Set problem:
Retype the following lines with no changes.
** BEGIN **
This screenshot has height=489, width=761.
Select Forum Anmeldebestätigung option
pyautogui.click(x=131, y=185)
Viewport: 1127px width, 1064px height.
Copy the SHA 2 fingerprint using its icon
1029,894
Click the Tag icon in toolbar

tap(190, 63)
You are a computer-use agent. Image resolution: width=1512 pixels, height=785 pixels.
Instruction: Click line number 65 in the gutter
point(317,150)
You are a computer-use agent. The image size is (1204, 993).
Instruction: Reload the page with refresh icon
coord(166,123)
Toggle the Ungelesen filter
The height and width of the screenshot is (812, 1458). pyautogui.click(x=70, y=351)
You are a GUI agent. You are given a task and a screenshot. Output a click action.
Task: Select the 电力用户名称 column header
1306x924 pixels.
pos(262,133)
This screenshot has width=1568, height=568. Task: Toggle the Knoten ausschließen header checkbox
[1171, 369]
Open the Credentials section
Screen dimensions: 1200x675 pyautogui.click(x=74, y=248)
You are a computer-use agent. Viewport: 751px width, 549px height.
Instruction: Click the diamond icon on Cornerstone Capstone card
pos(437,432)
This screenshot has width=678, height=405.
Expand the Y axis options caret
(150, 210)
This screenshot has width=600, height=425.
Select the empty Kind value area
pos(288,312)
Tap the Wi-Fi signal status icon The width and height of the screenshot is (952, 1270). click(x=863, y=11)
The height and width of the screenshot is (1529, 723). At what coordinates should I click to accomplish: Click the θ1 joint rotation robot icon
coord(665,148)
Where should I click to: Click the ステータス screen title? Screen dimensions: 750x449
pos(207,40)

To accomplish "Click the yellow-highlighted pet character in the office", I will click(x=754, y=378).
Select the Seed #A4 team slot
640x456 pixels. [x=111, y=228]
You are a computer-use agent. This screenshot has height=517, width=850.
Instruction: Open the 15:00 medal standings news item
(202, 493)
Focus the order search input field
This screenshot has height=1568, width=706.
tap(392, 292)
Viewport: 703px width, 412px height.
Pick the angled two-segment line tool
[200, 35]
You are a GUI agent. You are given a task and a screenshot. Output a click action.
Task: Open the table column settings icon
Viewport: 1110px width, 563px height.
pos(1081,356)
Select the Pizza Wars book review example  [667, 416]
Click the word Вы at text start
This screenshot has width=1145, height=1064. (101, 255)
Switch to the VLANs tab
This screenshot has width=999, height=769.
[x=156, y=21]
** END **
Written solution:
This screenshot has height=489, width=761.
Select Forum Anmeldebestätigung option
pyautogui.click(x=131, y=185)
Viewport: 1127px width, 1064px height.
Copy the SHA 2 fingerprint using its icon
1029,894
Click the Tag icon in toolbar

tap(190, 63)
You are a computer-use agent. Image resolution: width=1512 pixels, height=785 pixels.
Instruction: Click line number 65 in the gutter
point(317,150)
You are a computer-use agent. The image size is (1204, 993).
Instruction: Reload the page with refresh icon
coord(166,123)
Toggle the Ungelesen filter
The height and width of the screenshot is (812, 1458). pyautogui.click(x=70, y=351)
You are a GUI agent. You are given a task and a screenshot. Output a click action.
Task: Select the 电力用户名称 column header
1306x924 pixels.
pos(262,133)
This screenshot has width=1568, height=568. Task: Toggle the Knoten ausschließen header checkbox
[1171, 369]
Open the Credentials section
Screen dimensions: 1200x675 pyautogui.click(x=74, y=248)
You are a computer-use agent. Viewport: 751px width, 549px height.
Instruction: Click the diamond icon on Cornerstone Capstone card
pos(437,432)
This screenshot has width=678, height=405.
Expand the Y axis options caret
(150, 210)
This screenshot has width=600, height=425.
Select the empty Kind value area
pos(288,312)
Tap the Wi-Fi signal status icon The width and height of the screenshot is (952, 1270). click(x=863, y=11)
The height and width of the screenshot is (1529, 723). At what coordinates should I click to accomplish: Click the θ1 joint rotation robot icon
coord(665,148)
Where should I click to: Click the ステータス screen title? Screen dimensions: 750x449
pos(207,40)

To accomplish "Click the yellow-highlighted pet character in the office", I will click(x=754, y=378).
Select the Seed #A4 team slot
640x456 pixels. [x=111, y=228]
You are a computer-use agent. This screenshot has height=517, width=850.
Instruction: Open the 15:00 medal standings news item
(202, 493)
Focus the order search input field
This screenshot has height=1568, width=706.
tap(392, 292)
Viewport: 703px width, 412px height.
Pick the angled two-segment line tool
[200, 35]
You are a GUI agent. You are given a task and a screenshot. Output a click action.
Task: Open the table column settings icon
Viewport: 1110px width, 563px height.
pos(1081,356)
Select the Pizza Wars book review example  [667, 416]
Click the word Вы at text start
This screenshot has width=1145, height=1064. (101, 255)
Switch to the VLANs tab
This screenshot has width=999, height=769.
[x=156, y=21]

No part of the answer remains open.